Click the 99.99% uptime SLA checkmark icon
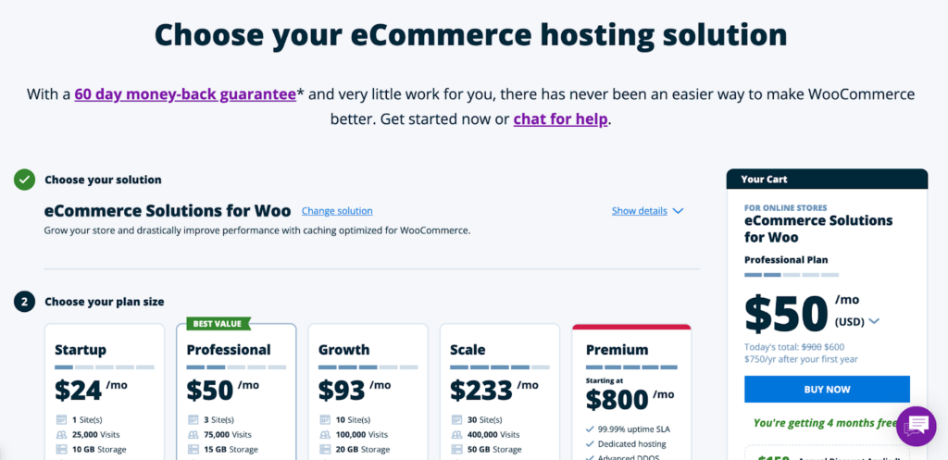The width and height of the screenshot is (948, 460). click(590, 429)
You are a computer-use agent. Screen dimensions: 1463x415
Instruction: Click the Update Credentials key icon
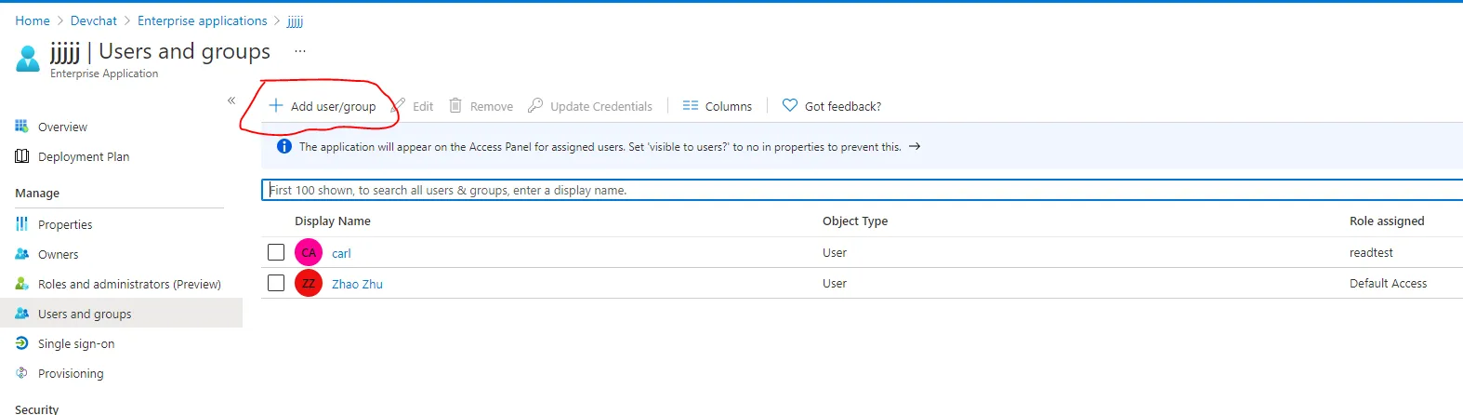[535, 106]
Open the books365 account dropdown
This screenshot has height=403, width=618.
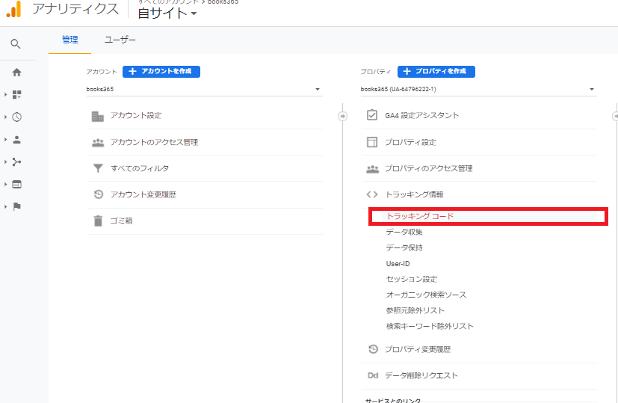204,90
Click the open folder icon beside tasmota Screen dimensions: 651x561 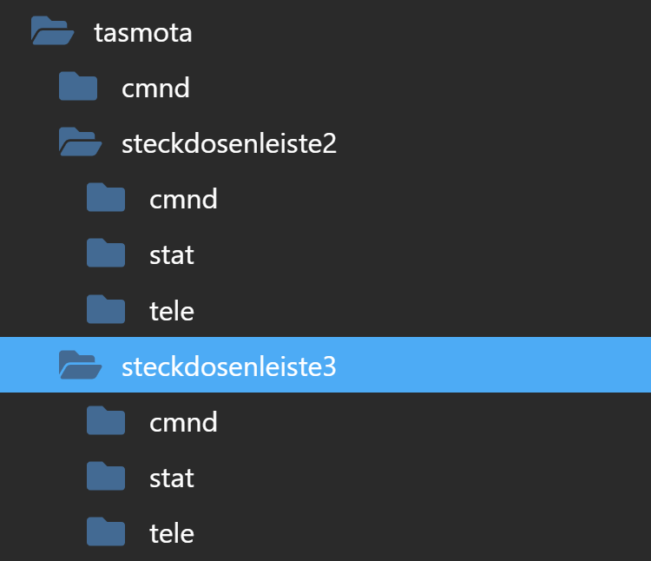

YOUR INSTRUCTIONS — Repeat all of the entries above exactly. Keep pictures out of it.

SOLUTION TO THIS TASK —
Click the 99.99% uptime SLA checkmark icon
The width and height of the screenshot is (948, 460). click(590, 429)
You are a computer-use agent. Screen dimensions: 1463x415
Instruction: Click the Update Credentials key icon
[535, 106]
Open the books365 account dropdown
This screenshot has height=403, width=618.
204,90
Click the open folder icon beside tasmota Screen dimensions: 651x561 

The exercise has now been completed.